§ WHAT THE EXERCISE ASKS: Reproduce the items verbatim, beginning with the line containing "1280x720 pixels." and continuing through the line containing "Action: (299, 342)", with both of those lines included. Leave the pictures out of your answer.
start MATERIAL FOR THE TASK
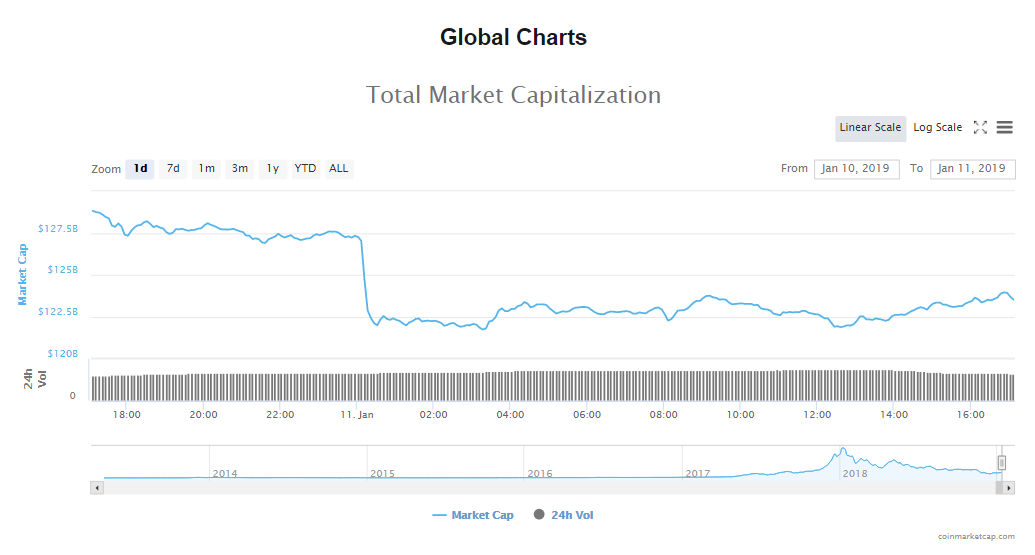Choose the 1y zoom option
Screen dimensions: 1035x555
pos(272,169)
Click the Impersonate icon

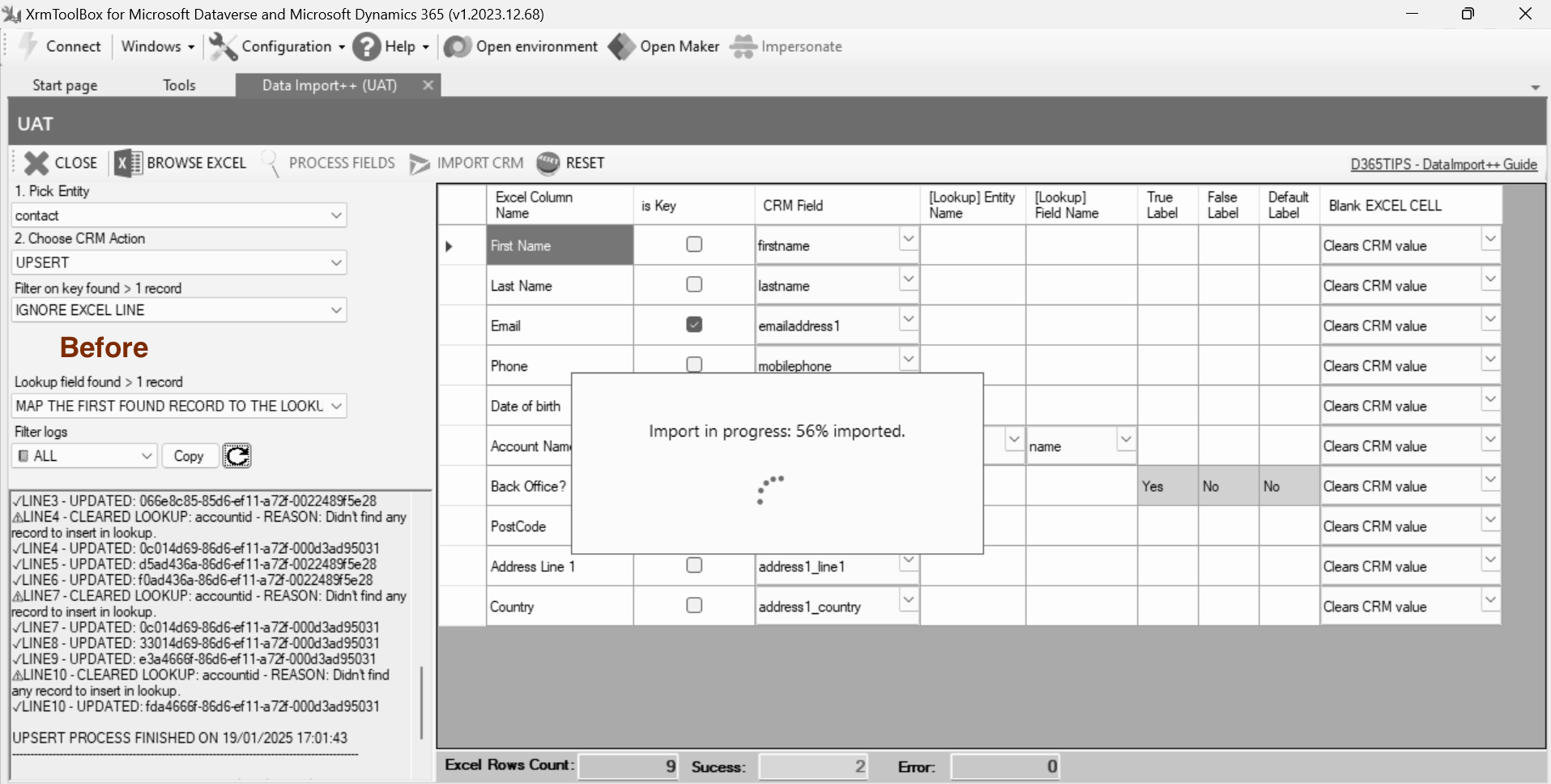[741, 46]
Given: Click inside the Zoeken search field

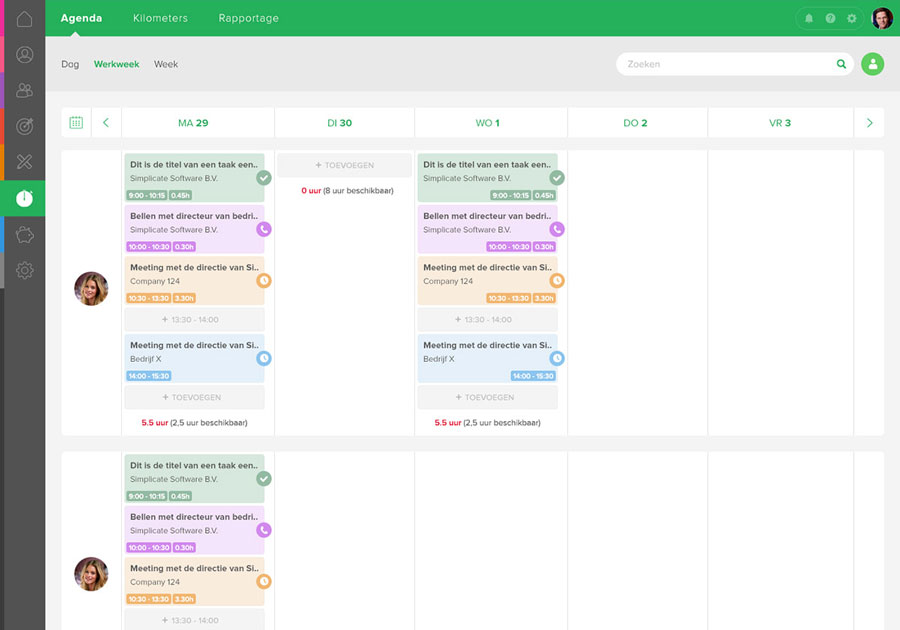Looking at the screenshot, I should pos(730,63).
end MATERIAL FOR THE TASK
start MATERIAL FOR THE TASK
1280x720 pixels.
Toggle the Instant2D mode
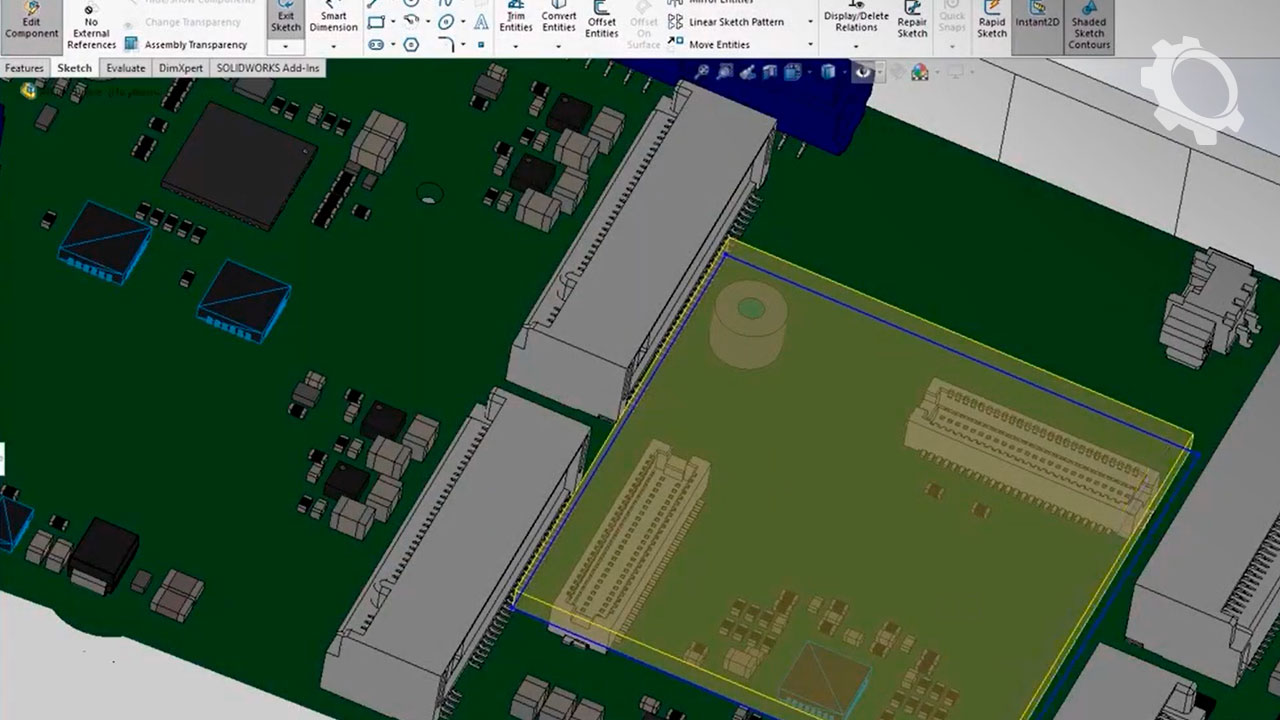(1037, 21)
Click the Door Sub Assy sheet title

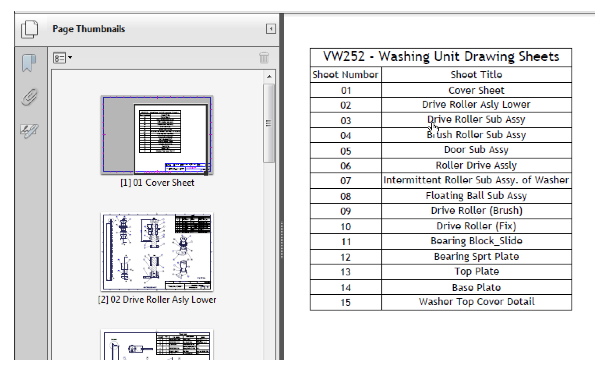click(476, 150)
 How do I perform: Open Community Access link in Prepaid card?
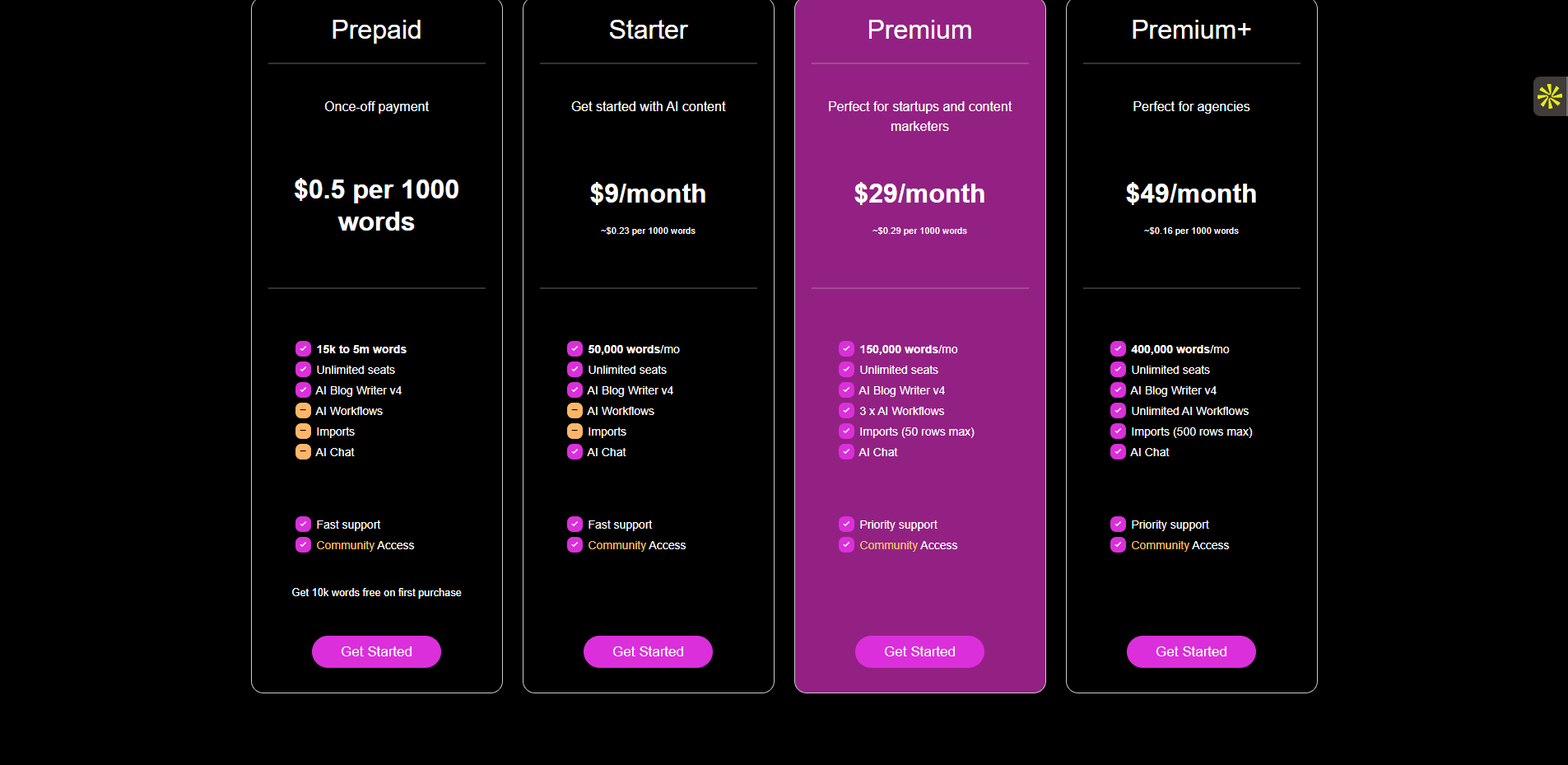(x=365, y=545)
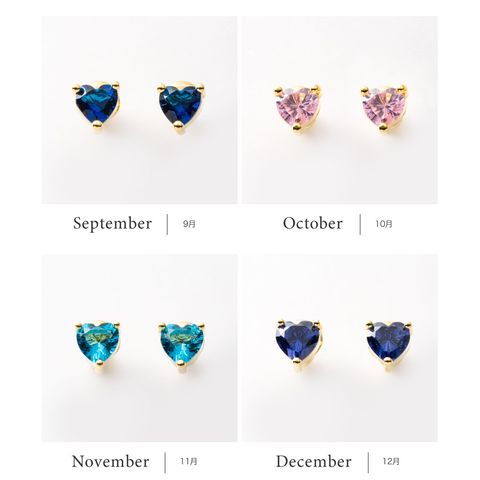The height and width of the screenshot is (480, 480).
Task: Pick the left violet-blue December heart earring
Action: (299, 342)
end MATERIAL FOR THE TASK
start MATERIAL FOR THE TASK
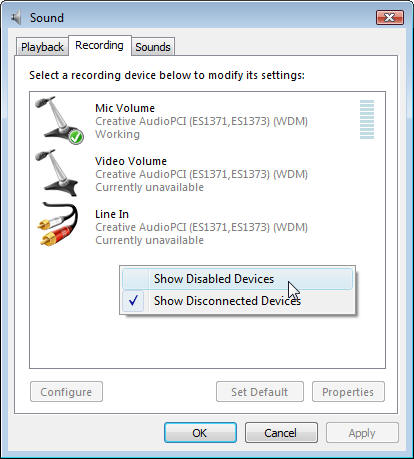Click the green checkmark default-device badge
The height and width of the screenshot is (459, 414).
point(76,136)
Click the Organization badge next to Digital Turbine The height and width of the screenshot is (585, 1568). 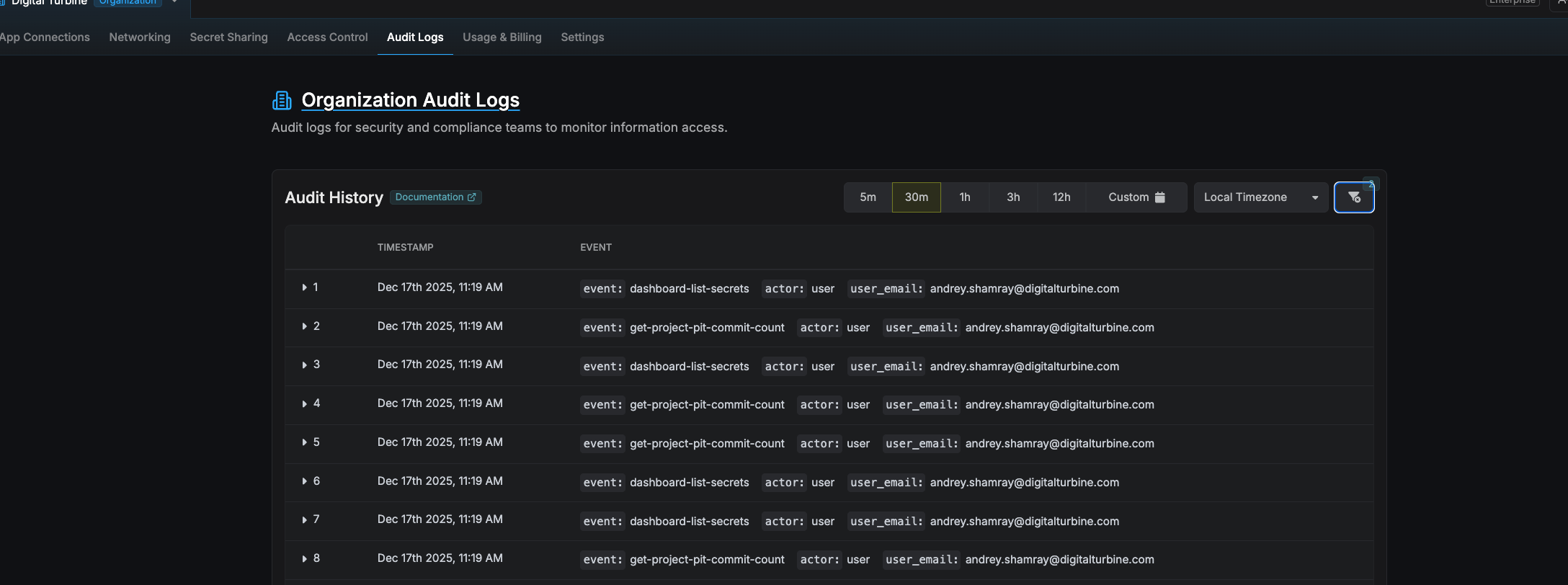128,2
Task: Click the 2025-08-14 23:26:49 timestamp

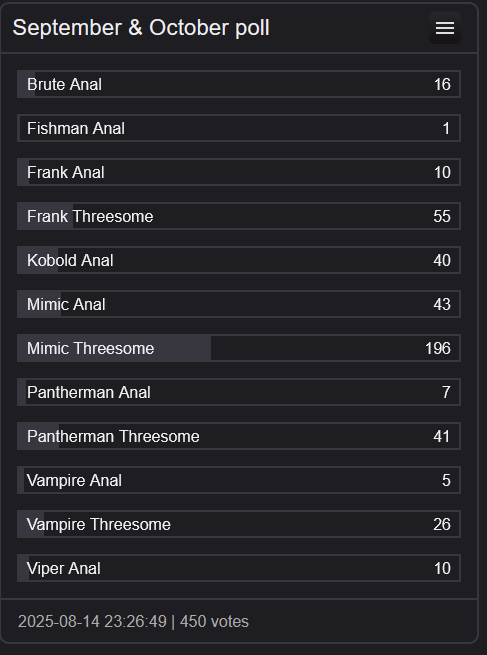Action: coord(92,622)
end MATERIAL FOR THE TASK
§ FINISHED EXERCISE:
1280x720 pixels.
Toggle the Instant2D mode
(1037, 21)
Click the Door Sub Assy sheet title

click(476, 150)
 How do I perform: Open Community Access link in Prepaid card?
(x=365, y=545)
The height and width of the screenshot is (480, 480).
Task: Pick the left violet-blue December heart earring
Action: (299, 342)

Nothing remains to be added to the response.